● **Stated exercise**
Copy each of the following lines precisely as it appears, without changing anything.

─── Given information ───

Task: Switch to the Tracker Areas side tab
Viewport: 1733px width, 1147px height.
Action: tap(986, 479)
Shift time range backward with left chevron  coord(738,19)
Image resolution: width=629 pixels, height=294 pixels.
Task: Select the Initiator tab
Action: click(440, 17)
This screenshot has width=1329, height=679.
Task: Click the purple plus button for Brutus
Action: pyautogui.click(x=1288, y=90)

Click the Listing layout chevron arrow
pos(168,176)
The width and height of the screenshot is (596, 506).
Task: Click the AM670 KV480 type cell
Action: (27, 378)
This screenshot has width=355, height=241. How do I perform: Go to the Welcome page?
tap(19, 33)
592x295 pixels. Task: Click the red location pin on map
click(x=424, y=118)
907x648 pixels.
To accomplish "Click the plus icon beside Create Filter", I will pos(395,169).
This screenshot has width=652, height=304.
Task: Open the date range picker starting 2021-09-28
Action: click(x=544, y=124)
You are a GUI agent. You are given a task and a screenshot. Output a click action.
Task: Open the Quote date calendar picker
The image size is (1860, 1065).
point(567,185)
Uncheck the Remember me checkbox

───

● **Answer for this exercise**
Task: Switch to the Tracker Areas side tab
Viewport: 1733px width, 1147px height.
Action: tap(986, 479)
Shift time range backward with left chevron  coord(738,19)
Image resolution: width=629 pixels, height=294 pixels.
Task: Select the Initiator tab
Action: click(440, 17)
This screenshot has width=1329, height=679.
Task: Click the purple plus button for Brutus
Action: pyautogui.click(x=1288, y=90)

Click the Listing layout chevron arrow
pos(168,176)
The width and height of the screenshot is (596, 506).
Task: Click the AM670 KV480 type cell
Action: (27, 378)
This screenshot has width=355, height=241. How do I perform: Go to the Welcome page?
tap(19, 33)
592x295 pixels. Task: Click the red location pin on map
click(x=424, y=118)
907x648 pixels.
To accomplish "Click the plus icon beside Create Filter", I will pos(395,169).
This screenshot has width=652, height=304.
Task: Open the date range picker starting 2021-09-28
Action: click(x=544, y=124)
You are a GUI agent. You are given a task and a screenshot. Output a click action.
Task: Open the Quote date calendar picker
The image size is (1860, 1065).
point(567,185)
Uncheck the Remember me checkbox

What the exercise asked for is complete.